▶ PASSAGE SHOWN:
▬▬▬▬▬▬▬▬▬▬
A picture of the mother 's journey to birthing autonomy.

A Mother’s Journey to Birthing Autonomy

My journey to an affirming birth experience was anything but a straight line. It began back in 2007, before concepts like supportive birth teams for mothers-to-be and birthing autonomy were widespread in the maternal healthcare world. I became pregnant with my first child when normal and healthy pregnancies were still routinely pathologized and medicalized.

Fifteen years ago, there was still a dearth of alternative birthing options for anyone wanting to labor and deliver outside of the conventional paradigm of laying on one’s back, legs up in stirrups. The only other option was having surgical birth. There certainly wasn’t any open public discourse around saving placentas for use in treating the symptoms of postpartum depression! The word doula was still an unfamiliar term to the majority of birthing folks, and midwifery was a dirty word in most hospitals.

At the time of my first pregnancy in Atlanta, Georgia, the only approved midwifery practice was nurse midwifery, and there was only one such practice in the metro Atlanta area. Unfortunately, that practice, and the corresponding hospital it worked out of, was over 20 miles away from where I lived, but I was determined and stubborn.

I was set on realizing a low-intervention birth. It just so happened that the hospital serviced by this nurse midwifery group also offered water birth. It was not a decision that took long for me to come to. The option of having a home birth was not open to me because of cost. I had to rely on using health insurance to pay for my maternal care. Thankfully, the midwifery practice in North Fulton accepted a health insurance plan I qualified for.

The path to an affirming birth experience was not an easy one. Long drives to prenatal appointments, switching insurance carriers, locating a birth education class and subsequently getting back and forth, and finally, finding and booking the services of an experienced and caring doula all posed challenges along the path to procuring an empowering and affirming birth experience.

I went on to have three more children. The birth of each taught me something different about motherhood and myself. Each time, I set to the task of diving into the tedious work of researching birthing options. Every two years or so, it became easier to find the maternal healthcare team that was both close and convenient to me and also supported my desired pregnancy journey and birth plan.
▬▬▬▬▬▬▬▬▬▬
▶ SUPPLIED INFORMATION:

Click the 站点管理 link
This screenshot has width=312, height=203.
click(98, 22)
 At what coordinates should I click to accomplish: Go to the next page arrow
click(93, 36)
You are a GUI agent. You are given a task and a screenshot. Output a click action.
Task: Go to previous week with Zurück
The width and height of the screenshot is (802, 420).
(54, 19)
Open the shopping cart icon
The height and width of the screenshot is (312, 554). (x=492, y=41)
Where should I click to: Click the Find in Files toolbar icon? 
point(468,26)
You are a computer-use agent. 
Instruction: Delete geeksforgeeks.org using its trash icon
▬▬▬▬▬▬▬▬▬▬
▶ TASK DESCRIPTION:
In the passage about a mother's journey to birthing autonomy, how far was the nurse midwifery practice from where the writer lived?

▶ TASK ANSWER:
Over 20 miles away.